And what other aspects of their tortured souls will you be exploring in the novel?
Well there’s kind of the rise and decline of our hero—if you can call him a hero …
Normally if interior designers appear in anything fictional, they’re parodied—I mean it’s interesting that you’re taking this approach.
Yes, like “The Pajama Game”. Although “Interiors” is a good example of a depressing interior design movie—the Woody Allen movie. It’s like, “This celadon vase will fix everything.”
I think this is wonderful material—I really hope you get it published. You’re very intelligent—on a day-to-day basis, thinking that you actually do this for a living, how do you do it if you’re so analytical about it?

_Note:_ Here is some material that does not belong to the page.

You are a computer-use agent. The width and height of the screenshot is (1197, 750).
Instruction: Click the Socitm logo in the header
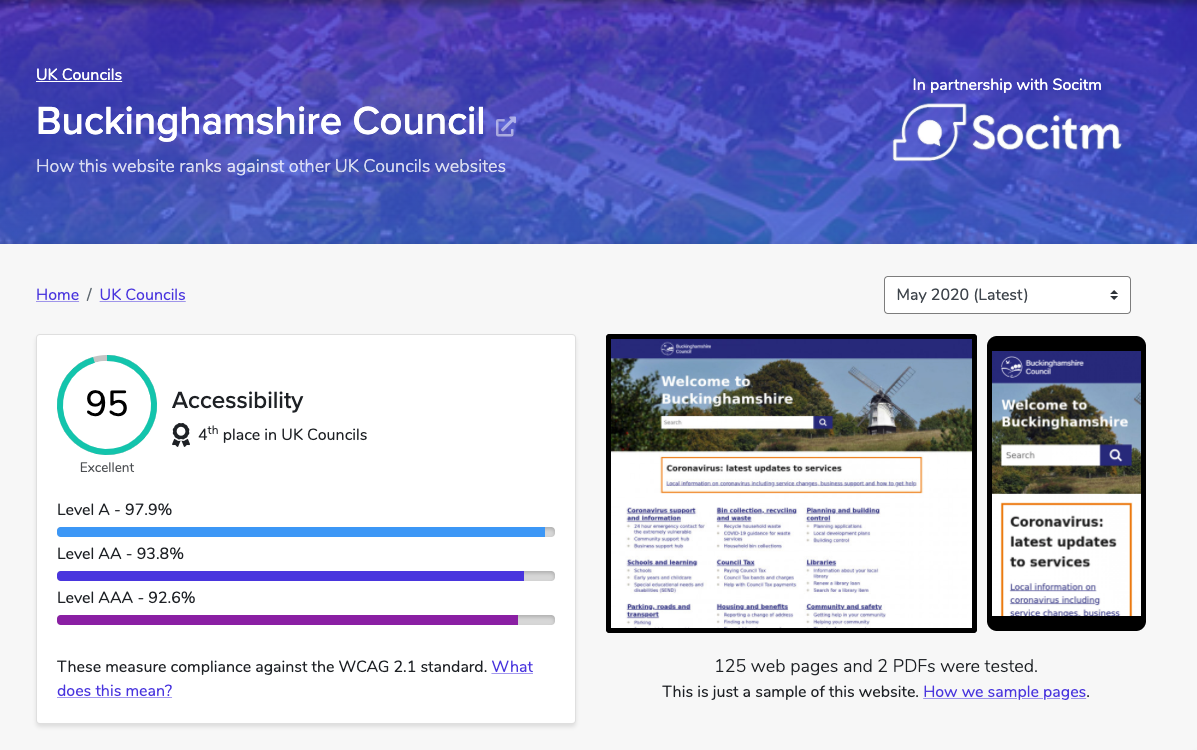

Yes my friend likes to introduce me: “This is Brock. He went to Yale and then he became a decorator.” But I’ve been to my college reunion—they’re like, “Cool!” Or maybe I’m a broken gay man … I don’t know! [laughs loudly] At the end of the day, I like the practical role of interior designer. Yes, there are throw pillows and tchotchkes and gold but at a certain point, there is a lot of problem solving that I like. And … [he drops his voice to a whisper] … I love touching things.
Who are your clients then—what kind of people?
You mean like right now? I work for my friends.
Who are your friends?
They’re like artistic people. I’m doing a ladies’ clothing store on Lexington in the seventies.
I’ve never been to Ohio—what was it like growing up there?
Charming. Playing in the backyard.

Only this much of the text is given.